§ **JOB A**
Rewrite each line of the dataset entries below as an item in a numbered list, skipping blank lines and leaving out the pictures.

§ **PAGE**
* * * * *

Not in the plans, totally planned Christmas



Is it just me or has that Christmas tree gotten smaller? 
The fake Christmas tree that we've used every year since I can remember. Is that even possible?

I've grown since my last Christmas home. No, Literally. At least half an inch. I think that makes me really 5'11 now, not 5'10 and a half claiming to be 5'11. Being away has made an honest woman out of me. 

Its been three years by the way. Three years since being able to spend this holiday that so supports family, surrounded by exactly that. One Christmas spent in NYC, The next in Murrieta. & this years wasn't even supposed to be spent here. But all of the good that has come out of being home shows me it was in the plans all along. Maybe not my plans but definitely in someones. Had I stayed on my mission, I would have missed out on becoming this person. And I'm happy with how its turned out, with all of this

8 months ago there was no way out. I saw no end. Even the little glimpses of light graciously sent my way couldn't change the whole perspective. And now thinking back, I am there again. Sitting in that darkness. Seeing how it all played out and how I got here- sitting in my parents recliner on Christmas eve at 3:13 am listening to the best effing christmas playlist of all time - I am overwhelmed. But the best kind of overwhelmed. The opposite kind of overwhelmed that I felt a year ago. The kind of overwhelmed you feel when you realize that all of it's in remembering the birth and the atonement of Christ.

* * * * *

§ **JOB B**
List every measurement of height or length that the Christmas post mentions.

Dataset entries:
* * * * *

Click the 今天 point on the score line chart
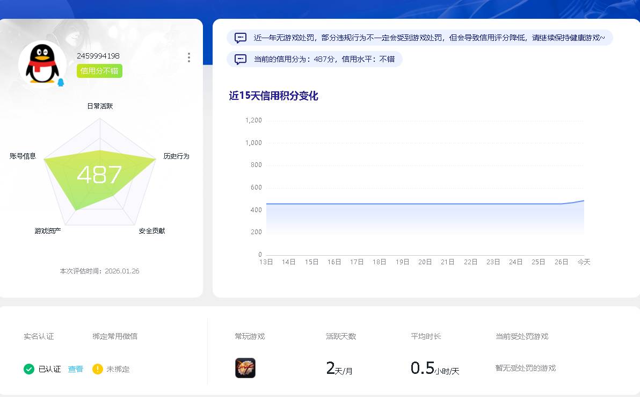This screenshot has height=397, width=640. [x=584, y=201]
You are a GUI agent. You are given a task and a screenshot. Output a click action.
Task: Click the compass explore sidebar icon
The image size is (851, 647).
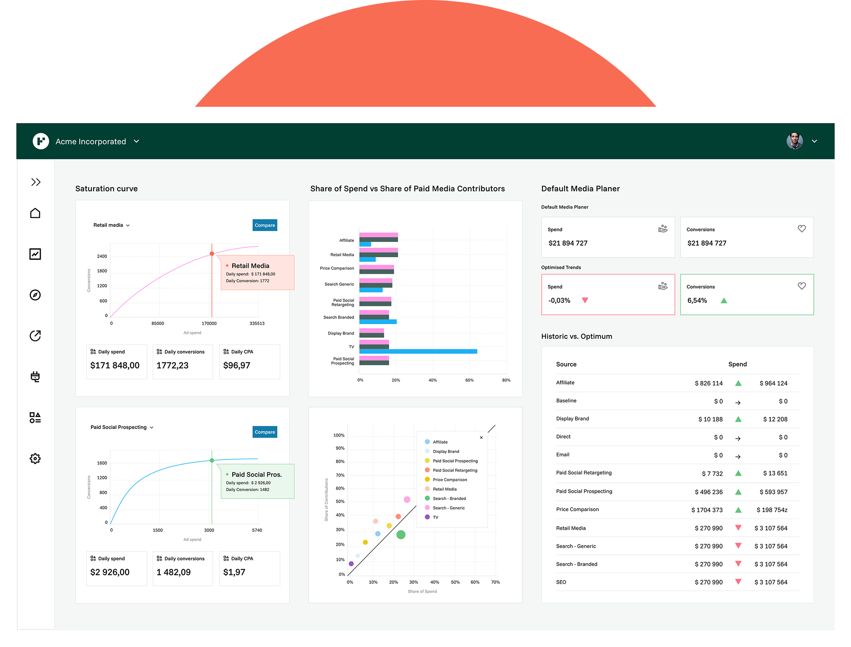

* * * * *

§ **EXPECTED OUTPUT A**
1. Click the 今天 point on the score line chart
2. This screenshot has height=397, width=640. [x=584, y=201]
3. You are a GUI agent. You are given a task and a screenshot. Output a click action.
4. Task: Click the compass explore sidebar icon
5. The image size is (851, 647).

§ **EXPECTED OUTPUT B**
- half an inch
- 5'11
- 5'10 and a half